Впереди, на носу яхты, стояли Анжела и Паскаль. Чему-то смеясь, они обеими руками защищали от сильного ветра волосы и тюрбаны из полотенец. Тело Паскаль, чья удивительно изящная фигурка все еще выдавала в ней бывшую манекенщицу, было прикрыто лишь крошечным зеленым бикини, а на Анжеле был купальный костюм из тончайшего тюля телесного цвета, на котором рискованные места были прикрыты густым белым кружевом с белыми же аппликациями в виде цветов. Казалось, на ней ничего кроме этих цветов и не было.
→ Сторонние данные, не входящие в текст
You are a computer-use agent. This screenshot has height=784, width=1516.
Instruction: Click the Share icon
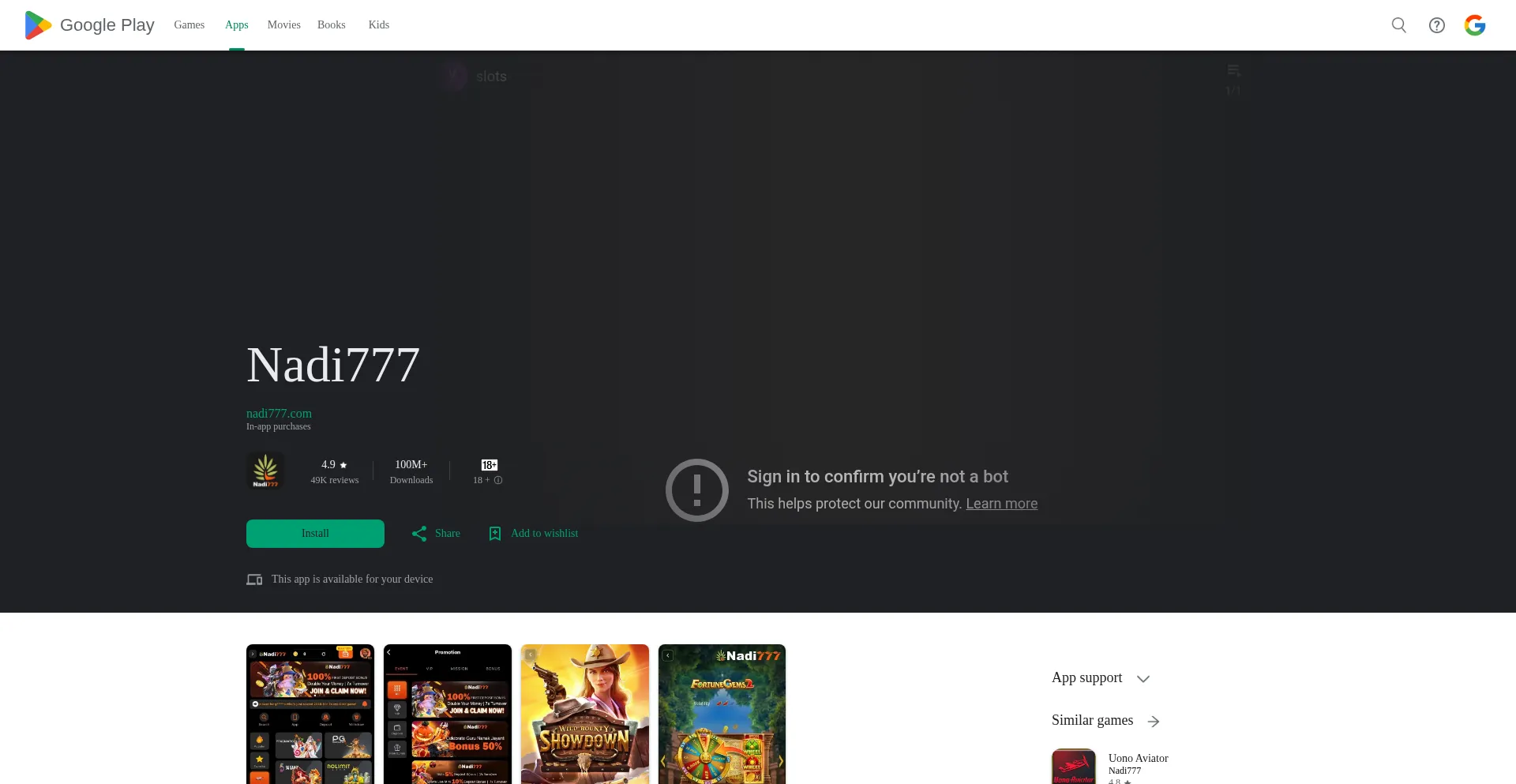coord(419,534)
— Поэтому-то, — продолжал Клод Трабо, — мы и любим общаться с Анжелой. Поэтому и ищем дружбы с ней. Она — человек сильный духом, многому научилась за жизнь и всегда искренна. Вполне понимаю вас, мсье Лукас: Анжелу можно полюбить.

Обе дамы направились к нам по узкому проходу между кабинами и бортом яхты. На мне были только плавки с черно-белым узором, купленные для меня Анжелой, на Трабо — голубые. Все они загорели на южном солнце, только я один выделялся своей бледной кожей и немного стеснялся этого. Перед тем, как взойти на борт, мы все разулись. Анжела объяснила мне, что это — священный обычай. На корме перед скамьей стоял стол, намертво привинченный к палубе, и три шезлонга.

— Нам жарко, — заявила Паскаль. — И мы тоже хотим чего-нибудь выпить.

— Пьер! — заорал Трабо во все горло. Кричать приходилось потому, что ветер относил его слова в сторону, шум винта заглушал голос, да еще и флаг трепетал и бился на ветру.

Босоногий боцман, смазливый парень, стоявший рядом с капитаном, который был немного старше его самого, в капитанской рубке, обернулся, понял и поднялся на три ступеньки к нам на корму.

— Чего вам хотелось бы? — спросил Трабо у дам.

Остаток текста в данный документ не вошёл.